■ The records ■
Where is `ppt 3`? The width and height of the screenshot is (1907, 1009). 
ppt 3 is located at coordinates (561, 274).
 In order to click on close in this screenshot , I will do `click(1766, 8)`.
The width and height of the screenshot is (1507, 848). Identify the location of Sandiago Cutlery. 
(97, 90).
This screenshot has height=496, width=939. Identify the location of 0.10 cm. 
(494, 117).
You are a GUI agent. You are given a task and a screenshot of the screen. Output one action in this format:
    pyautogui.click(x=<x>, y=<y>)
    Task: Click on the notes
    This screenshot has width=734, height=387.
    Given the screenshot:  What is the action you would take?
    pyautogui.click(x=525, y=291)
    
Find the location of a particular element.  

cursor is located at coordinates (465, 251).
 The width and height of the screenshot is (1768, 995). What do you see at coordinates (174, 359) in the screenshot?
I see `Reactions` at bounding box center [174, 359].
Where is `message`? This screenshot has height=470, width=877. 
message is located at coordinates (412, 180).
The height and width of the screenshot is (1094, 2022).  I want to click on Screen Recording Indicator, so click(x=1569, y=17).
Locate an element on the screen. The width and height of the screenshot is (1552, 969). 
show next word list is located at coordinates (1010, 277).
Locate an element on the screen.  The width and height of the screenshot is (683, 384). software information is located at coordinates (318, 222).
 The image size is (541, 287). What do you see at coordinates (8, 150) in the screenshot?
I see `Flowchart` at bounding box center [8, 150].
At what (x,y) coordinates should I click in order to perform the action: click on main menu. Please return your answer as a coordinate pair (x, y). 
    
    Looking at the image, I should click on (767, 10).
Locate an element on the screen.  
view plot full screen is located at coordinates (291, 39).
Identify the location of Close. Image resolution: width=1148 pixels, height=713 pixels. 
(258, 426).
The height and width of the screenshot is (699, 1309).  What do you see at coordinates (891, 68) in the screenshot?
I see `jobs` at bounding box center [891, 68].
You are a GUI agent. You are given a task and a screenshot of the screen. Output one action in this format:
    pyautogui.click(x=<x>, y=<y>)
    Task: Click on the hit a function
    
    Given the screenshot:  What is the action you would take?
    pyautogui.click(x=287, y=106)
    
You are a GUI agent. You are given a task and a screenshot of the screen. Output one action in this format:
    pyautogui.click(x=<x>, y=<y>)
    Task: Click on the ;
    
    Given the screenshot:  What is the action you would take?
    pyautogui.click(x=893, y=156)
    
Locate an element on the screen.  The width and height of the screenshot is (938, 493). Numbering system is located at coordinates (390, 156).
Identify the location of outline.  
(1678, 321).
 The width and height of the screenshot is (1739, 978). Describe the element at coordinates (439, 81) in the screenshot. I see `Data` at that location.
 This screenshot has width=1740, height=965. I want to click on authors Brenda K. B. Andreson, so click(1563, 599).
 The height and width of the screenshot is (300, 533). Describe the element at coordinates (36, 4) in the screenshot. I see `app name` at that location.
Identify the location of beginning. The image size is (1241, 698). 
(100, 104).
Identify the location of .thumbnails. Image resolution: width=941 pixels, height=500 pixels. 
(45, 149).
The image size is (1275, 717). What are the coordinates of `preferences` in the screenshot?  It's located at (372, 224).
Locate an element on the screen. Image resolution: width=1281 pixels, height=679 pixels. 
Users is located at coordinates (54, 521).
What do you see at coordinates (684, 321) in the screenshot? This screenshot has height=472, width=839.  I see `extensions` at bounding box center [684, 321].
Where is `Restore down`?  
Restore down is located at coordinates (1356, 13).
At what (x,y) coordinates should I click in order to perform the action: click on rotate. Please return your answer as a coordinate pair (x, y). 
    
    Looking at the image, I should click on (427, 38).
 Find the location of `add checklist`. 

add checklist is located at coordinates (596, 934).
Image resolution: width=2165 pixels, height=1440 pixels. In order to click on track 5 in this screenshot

■ The problem ■
Render the data above as a Markdown table with columns No. and Text, one row per line and blank lines omitted.

■ Complete output ■
| No. | Text |
|---|---|
| 1 | Where is `ppt 3`? The width and height of the screenshot is (1907, 1009).  |
| 2 | ppt 3 is located at coordinates (561, 274). |
| 3 |  In order to click on close in this screenshot , I will do `click(1766, 8)`. |
| 4 | The width and height of the screenshot is (1507, 848). Identify the location of Sandiago Cutlery.  |
| 5 | (97, 90). |
| 6 | This screenshot has height=496, width=939. Identify the location of 0.10 cm.  |
| 7 | (494, 117). |
| 8 | You are a GUI agent. You are given a task and a screenshot of the screen. Output one action in this format: |
| 9 |     pyautogui.click(x=<x>, y=<y>) |
| 10 |     Task: Click on the notes |
| 11 |     This screenshot has width=734, height=387. |
| 12 |     Given the screenshot:  What is the action you would take? |
| 13 |     pyautogui.click(x=525, y=291) |
| 14 | Find the location of a particular element.   |
| 15 | cursor is located at coordinates (465, 251). |
| 16 |  The width and height of the screenshot is (1768, 995). What do you see at coordinates (174, 359) in the screenshot? |
| 17 | I see `Reactions` at bounding box center [174, 359]. |
| 18 | Where is `message`? This screenshot has height=470, width=877.  |
| 19 | message is located at coordinates (412, 180). |
| 20 | The height and width of the screenshot is (1094, 2022).  I want to click on Screen Recording Indicator, so click(x=1569, y=17). |
| 21 | Locate an element on the screen. The width and height of the screenshot is (1552, 969).  |
| 22 | show next word list is located at coordinates (1010, 277). |
| 23 | Locate an element on the screen.  The width and height of the screenshot is (683, 384). software information is located at coordinates (318, 222). |
| 24 |  The image size is (541, 287). What do you see at coordinates (8, 150) in the screenshot? |
| 25 | I see `Flowchart` at bounding box center [8, 150]. |
| 26 | At what (x,y) coordinates should I click in order to perform the action: click on main menu. Please return your answer as a coordinate pair (x, y).  |
| 27 |     Looking at the image, I should click on (767, 10). |
| 28 | Locate an element on the screen.   |
| 29 | view plot full screen is located at coordinates (291, 39). |
| 30 | Identify the location of Close. Image resolution: width=1148 pixels, height=713 pixels.  |
| 31 | (258, 426). |
| 32 | The height and width of the screenshot is (699, 1309).  What do you see at coordinates (891, 68) in the screenshot? |
| 33 | I see `jobs` at bounding box center [891, 68]. |
| 34 | You are a GUI agent. You are given a task and a screenshot of the screen. Output one action in this format: |
| 35 |     pyautogui.click(x=<x>, y=<y>) |
| 36 |     Task: Click on the hit a function |
| 37 |     Given the screenshot:  What is the action you would take? |
| 38 |     pyautogui.click(x=287, y=106) |
| 39 | You are a GUI agent. You are given a task and a screenshot of the screen. Output one action in this format: |
| 40 |     pyautogui.click(x=<x>, y=<y>) |
| 41 |     Task: Click on the ; |
| 42 |     Given the screenshot:  What is the action you would take? |
| 43 |     pyautogui.click(x=893, y=156) |
| 44 | Locate an element on the screen.  The width and height of the screenshot is (938, 493). Numbering system is located at coordinates (390, 156). |
| 45 | Identify the location of outline.   |
| 46 | (1678, 321). |
| 47 |  The width and height of the screenshot is (1739, 978). Describe the element at coordinates (439, 81) in the screenshot. I see `Data` at that location. |
| 48 |  This screenshot has width=1740, height=965. I want to click on authors Brenda K. B. Andreson, so click(1563, 599). |
| 49 |  The height and width of the screenshot is (300, 533). Describe the element at coordinates (36, 4) in the screenshot. I see `app name` at that location. |
| 50 | Identify the location of beginning. The image size is (1241, 698).  |
| 51 | (100, 104). |
| 52 | Identify the location of .thumbnails. Image resolution: width=941 pixels, height=500 pixels.  |
| 53 | (45, 149). |
| 54 | The image size is (1275, 717). What are the coordinates of `preferences` in the screenshot?  It's located at (372, 224). |
| 55 | Locate an element on the screen. Image resolution: width=1281 pixels, height=679 pixels.  |
| 56 | Users is located at coordinates (54, 521). |
| 57 | What do you see at coordinates (684, 321) in the screenshot? This screenshot has height=472, width=839.  I see `extensions` at bounding box center [684, 321]. |
| 58 | Where is `Restore down`?   |
| 59 | Restore down is located at coordinates (1356, 13). |
| 60 | At what (x,y) coordinates should I click in order to perform the action: click on rotate. Please return your answer as a coordinate pair (x, y).  |
| 61 |     Looking at the image, I should click on (427, 38). |
| 62 |  Find the location of `add checklist`.  |
| 63 | add checklist is located at coordinates (596, 934). |
| 64 | Image resolution: width=2165 pixels, height=1440 pixels. In order to click on track 5 in this screenshot |